### Task objective
Copy out word for word the line with "Click the dashboard gauge icon in the sidebar" and the lines that follow it in the listing below, up to the final one.

### Data excerpts
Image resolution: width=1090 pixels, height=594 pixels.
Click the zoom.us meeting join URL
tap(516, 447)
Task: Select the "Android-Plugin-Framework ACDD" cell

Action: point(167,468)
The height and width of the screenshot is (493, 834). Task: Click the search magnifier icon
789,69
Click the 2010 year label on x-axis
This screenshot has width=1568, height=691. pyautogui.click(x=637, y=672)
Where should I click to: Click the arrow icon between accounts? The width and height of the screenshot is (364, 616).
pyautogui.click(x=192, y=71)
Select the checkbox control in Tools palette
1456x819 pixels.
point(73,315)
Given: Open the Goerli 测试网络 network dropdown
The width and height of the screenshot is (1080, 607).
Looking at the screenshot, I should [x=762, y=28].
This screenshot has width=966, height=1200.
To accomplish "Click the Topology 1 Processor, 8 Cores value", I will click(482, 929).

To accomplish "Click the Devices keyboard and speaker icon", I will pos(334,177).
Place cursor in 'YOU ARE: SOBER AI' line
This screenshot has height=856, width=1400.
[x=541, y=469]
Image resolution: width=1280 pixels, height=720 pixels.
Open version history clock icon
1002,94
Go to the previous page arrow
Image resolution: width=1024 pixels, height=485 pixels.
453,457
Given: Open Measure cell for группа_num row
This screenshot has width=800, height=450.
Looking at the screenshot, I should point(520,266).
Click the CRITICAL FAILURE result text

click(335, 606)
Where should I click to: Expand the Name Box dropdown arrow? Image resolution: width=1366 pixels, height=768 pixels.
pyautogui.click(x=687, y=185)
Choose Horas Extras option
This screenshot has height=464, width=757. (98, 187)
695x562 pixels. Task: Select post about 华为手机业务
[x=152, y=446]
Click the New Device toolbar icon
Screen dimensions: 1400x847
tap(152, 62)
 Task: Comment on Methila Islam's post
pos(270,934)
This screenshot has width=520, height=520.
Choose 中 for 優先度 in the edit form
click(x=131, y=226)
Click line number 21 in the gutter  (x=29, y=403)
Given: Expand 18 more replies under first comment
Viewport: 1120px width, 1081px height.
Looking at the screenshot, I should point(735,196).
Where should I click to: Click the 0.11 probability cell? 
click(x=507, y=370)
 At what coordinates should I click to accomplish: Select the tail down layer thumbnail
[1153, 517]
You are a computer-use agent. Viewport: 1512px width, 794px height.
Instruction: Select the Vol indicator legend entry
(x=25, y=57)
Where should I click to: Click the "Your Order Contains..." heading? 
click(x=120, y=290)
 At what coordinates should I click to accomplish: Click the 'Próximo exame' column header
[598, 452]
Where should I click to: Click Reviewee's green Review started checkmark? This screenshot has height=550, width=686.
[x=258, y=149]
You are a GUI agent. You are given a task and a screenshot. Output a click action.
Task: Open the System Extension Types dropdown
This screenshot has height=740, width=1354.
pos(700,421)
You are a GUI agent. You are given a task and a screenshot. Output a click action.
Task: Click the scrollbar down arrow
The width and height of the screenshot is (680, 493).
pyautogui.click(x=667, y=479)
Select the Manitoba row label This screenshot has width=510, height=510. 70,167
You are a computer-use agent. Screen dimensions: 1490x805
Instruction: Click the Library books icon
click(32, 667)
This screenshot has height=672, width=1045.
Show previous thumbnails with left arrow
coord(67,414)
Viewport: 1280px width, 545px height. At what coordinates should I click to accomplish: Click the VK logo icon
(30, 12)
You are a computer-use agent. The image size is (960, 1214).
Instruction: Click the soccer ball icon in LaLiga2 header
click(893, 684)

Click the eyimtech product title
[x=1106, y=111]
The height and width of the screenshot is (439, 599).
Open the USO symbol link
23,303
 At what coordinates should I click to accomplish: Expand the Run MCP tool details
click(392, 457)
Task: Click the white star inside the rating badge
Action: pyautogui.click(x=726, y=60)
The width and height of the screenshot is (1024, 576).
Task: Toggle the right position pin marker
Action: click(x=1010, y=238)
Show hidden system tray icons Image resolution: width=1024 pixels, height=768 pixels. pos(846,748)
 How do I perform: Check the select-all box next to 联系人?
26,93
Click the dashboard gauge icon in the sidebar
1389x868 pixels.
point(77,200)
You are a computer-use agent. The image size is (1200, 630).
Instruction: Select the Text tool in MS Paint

### Response area
Click the dashboard gauge icon in the sidebar
1389x868 pixels.
point(77,200)
You are a computer-use agent. The image size is (1200, 630).
Instruction: Select the Text tool in MS Paint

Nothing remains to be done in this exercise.